## EXTRACT TO READ
▽
From the writer recording a succinct, fast-paced, and hard-hitting account for those who had already heard the proclamation of the message of salvation, and needed to be reminded of the essential details, it reads: “The beginning of the Gospel of Jesus Christ, the Son of God.”
From an eloquent and well-educated man, wanting to offer his readers a well-organized and comprehensive account of this important story, we read: “Inasmuch as many have undertaken to compile a narrative of the things that have been accomplished among us, just as those who from the beginning were eyewitnesses and ministers of the word have delivered them to us, it seemed good to me also, having followed all things closely for some time past, to write an orderly account for you, most excellent Theophilus, that you may have certainty concerning the things you have been taught.”
And finally, from a man writing at a time when the Church was already having to combat the heresy that Jesus was merely a well-intended human being who wanted to teach people nothing more than how to live moral and God-pleasing lives, the account begins with the following: “In the beginning was the Word, and the Word was with God, and the Word was God. He was in the beginning with God. All things were made through Him, and without Him was not any thing made that was made.”
Taken together, these accounts tell a story familiar to all of us. We know the many important implications of the happy ending of this story:
- That God’s promises are fulfilled on that day of final resurrection;
- That one day, Jesus will come back;
- That on the Last Day, everything will come to an end;
- That those who have died will have their physical bodies rise up and live again;
- That on this Judgment Day, those who have believed in Jesus Christ enter into the final glorious heavenly life forever, with body and soul reunited.
When we read this story, we see it is not a fairy-tale story. The story is very real. It has real people with real lives and real consequences. It involves criminals, bad guys, and flawed heroes. It also is a story which includes parts we sometimes don’t like to hear: The very real, very bloody truth that an innocent man was crucified for the message which He preached. People did all they could to get Him to stay quiet. It wasn’t easy quieting the message of Jesus Christ. They tried and tried and could not quiet Him. They attempted to find His errors in the Law, showing how He violated it. But, in the end, the only way they could come up with to quiet His message was to kill Him—to beat Him, strip Him of His clothes and His dignity, and to pound heavy iron nails through Him and make a public spectacle of His suffering and bleeding and suffocation.
△
## TASK SET
a – In the passage on the Gospel openings, whom does the eloquent, well-educated writer address in his orderly account?
b – List every implication of the story's happy ending that the passage on the Gospel openings names.
c – Render this sentence from the passage on the Gospel openings in Spanish: "It has real people with real lives and real consequences."

## GIVEN DATA
▽
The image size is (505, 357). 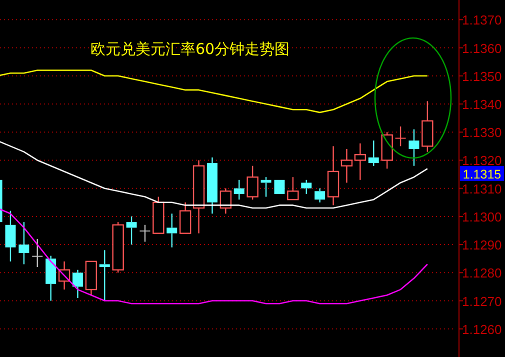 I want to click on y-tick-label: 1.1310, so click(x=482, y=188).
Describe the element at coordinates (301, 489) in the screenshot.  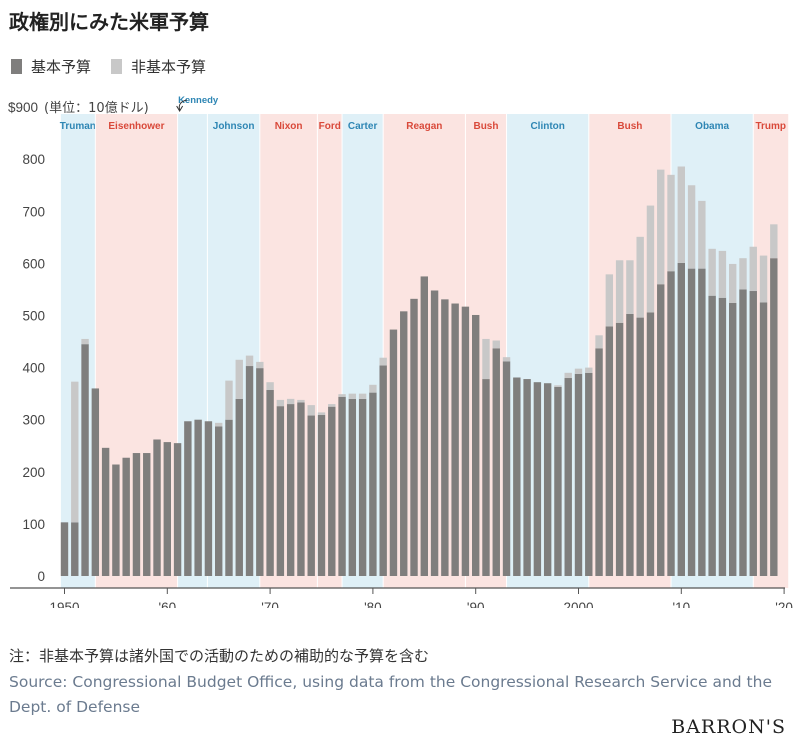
△
## EXERCISE SOLUTIONS
a – Most excellent Theophilus.

b –
- God's promises are fulfilled on that day of final resurrection.
- One day, Jesus will come back.
- On the Last Day, everything will come to an end.
- Those who have died will have their physical bodies rise up and live again.
- On this Judgment Day, those who have believed in Jesus Christ enter into the final glorious heavenly life forever, with body and soul reunited.

c – Tiene personas reales con vidas reales y consecuencias reales.